Defeat from the Jaws of Victory

The township of Southampton, New York, recently denied a request by the local Jewish community to put up an Eruv. For those of you who don't know, an Eruv is an enclosure, generally made through wire or string, which permits Orthodox Jews to do certain activities on Shabbat that would otherwise be forbidden to them (the fiction is that within the Eruv one has one cohesive "space", so carrying objects is characterized as carrying them within the Eruv, rather than between, say, two houses). I generally support accommodations such as these -- they cost little, and signal respect and accommodation toward minority communities. At the same time, American law is generally does not require such accommodations -- it is generally a legislative prerogative as to whether to grant or withhold the accommodation, and don't need to give much of a reason why. While the federal government and some states (I don't know if New York is one) have heightened protections for religious minorities, the baseline is basically that so long as the motive itself isn't unconstitutional (such as hostility towards a particular faith) and isn't wholly arbitrary or capricious, a decision to deny even a relatively minor accommodation such as this would stand.

So basically, Southampton is playing the game on easy.
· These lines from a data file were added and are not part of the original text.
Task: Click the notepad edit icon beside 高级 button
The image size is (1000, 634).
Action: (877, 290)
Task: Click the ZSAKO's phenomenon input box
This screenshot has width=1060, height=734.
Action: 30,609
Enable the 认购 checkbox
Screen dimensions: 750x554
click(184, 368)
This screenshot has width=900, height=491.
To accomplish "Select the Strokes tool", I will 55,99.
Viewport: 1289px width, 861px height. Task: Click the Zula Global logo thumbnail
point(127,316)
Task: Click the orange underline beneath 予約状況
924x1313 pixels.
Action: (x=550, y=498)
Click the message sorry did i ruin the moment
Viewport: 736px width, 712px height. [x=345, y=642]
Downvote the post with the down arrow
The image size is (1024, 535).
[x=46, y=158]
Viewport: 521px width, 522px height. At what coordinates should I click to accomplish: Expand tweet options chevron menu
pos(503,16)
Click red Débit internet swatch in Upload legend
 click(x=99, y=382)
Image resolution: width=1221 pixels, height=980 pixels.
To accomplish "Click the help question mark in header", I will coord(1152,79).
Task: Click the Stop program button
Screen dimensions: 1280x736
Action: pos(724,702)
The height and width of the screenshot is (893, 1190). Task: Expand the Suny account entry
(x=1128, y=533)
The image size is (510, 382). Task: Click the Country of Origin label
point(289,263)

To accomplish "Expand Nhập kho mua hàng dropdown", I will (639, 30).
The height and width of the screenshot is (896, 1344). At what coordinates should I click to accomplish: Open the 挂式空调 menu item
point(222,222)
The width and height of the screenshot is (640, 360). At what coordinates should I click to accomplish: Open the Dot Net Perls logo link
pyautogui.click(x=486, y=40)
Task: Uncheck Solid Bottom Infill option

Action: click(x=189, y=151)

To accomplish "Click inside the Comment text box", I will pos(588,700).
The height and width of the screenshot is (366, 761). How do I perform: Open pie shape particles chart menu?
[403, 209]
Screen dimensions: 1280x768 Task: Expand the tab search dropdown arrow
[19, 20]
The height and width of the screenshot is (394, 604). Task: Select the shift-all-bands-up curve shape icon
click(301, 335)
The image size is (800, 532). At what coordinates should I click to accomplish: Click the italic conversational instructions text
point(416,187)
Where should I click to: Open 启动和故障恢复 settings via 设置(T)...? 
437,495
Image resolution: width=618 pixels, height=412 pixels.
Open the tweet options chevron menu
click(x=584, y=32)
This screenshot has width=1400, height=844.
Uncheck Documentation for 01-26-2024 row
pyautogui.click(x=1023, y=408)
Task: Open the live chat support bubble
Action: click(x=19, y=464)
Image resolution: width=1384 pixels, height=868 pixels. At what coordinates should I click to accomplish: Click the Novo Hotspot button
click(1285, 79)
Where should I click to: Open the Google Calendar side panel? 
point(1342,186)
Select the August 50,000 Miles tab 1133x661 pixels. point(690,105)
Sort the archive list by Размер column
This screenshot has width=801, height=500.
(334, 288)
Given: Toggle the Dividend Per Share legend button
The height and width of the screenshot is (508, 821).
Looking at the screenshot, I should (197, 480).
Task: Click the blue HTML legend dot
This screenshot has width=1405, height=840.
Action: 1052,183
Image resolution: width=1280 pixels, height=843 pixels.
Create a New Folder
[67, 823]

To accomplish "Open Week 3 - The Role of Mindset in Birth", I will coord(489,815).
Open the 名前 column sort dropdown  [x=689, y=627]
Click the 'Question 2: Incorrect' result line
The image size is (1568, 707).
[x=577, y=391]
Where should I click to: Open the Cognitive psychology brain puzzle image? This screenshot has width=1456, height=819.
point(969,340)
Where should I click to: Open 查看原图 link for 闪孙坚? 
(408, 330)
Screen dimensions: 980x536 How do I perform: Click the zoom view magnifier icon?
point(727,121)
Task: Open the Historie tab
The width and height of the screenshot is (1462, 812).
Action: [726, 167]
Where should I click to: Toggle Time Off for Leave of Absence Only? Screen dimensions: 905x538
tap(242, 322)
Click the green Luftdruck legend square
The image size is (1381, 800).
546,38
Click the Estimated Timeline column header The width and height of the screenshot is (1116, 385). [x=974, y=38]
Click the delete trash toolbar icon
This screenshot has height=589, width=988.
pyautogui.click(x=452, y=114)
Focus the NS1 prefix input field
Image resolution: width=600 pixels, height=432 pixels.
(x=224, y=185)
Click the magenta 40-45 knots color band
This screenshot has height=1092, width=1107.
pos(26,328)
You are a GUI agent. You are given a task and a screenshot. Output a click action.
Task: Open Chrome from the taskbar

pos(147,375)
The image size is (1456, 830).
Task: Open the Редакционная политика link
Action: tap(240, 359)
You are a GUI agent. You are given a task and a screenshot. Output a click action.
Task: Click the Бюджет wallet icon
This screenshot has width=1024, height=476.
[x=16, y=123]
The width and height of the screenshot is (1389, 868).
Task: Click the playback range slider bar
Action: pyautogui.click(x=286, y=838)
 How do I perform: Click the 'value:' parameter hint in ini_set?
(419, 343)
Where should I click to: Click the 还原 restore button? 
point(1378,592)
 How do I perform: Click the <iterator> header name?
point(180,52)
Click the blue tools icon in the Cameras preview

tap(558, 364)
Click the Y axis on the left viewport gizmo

Just give a reason that isn't utterly ludicrous and doesn't openly flout the Constitution. You can do it right?
The zoning board had ruled that the eruv — PVC poles on 15 of Southampton Township’s telephone poles — would “alter the essential character of the neighborhood.”

In addition, the board took theological issue with the concept of the eruv itself, calling it a “loophole” that is “motivated by the personal desire … to be freed from the proscriptions of Jewish law,” the New York Post reported.
The "change the character of the neighborhood" argument ... I dunno. It might fly, given the deference that "arbitrary and capricious" implies. But the second argument about an eruv being a theological "loophole" is a huge mistake by the city that may doom their defense strategy.

It's not that their theology is wrong per se -- I've often joked that Orthodox Jews devote half their creative energies to coming up with ever-more restrictive religious proscriptions, and the other half to inventing increasingly creative ways to circumvent them. The problem, rather, is that they were doing theology at all. And that is a huge First Amendment no-no. Perhaps the clearest and most obvious Establishment Clause violation is the state taking it upon themselves to decide what tenets are valid aspects of a religious faith and which ones are "loopholes."

Without that statement, I'd guess Southampton would have had a fighting chance in court. With it -- good luck.


PG said...

Nothing wrong with the "essential character" part -- that's just reciting a standard part of the test for granting variances:

"that the requested use variance, if granted, will not alter the essential character of the neighborhood."

But I also see how the board ended up going off the rails into constitutionally-impermissible theological musings: another part of the test is "that the alleged hardship has not been self-created."

As you say, the board should have stuck with the first ground. It's the freaking Hamptons, so they can get away with a lot of ridiculousness under the heading of "preserving the essential character of the neighborhood."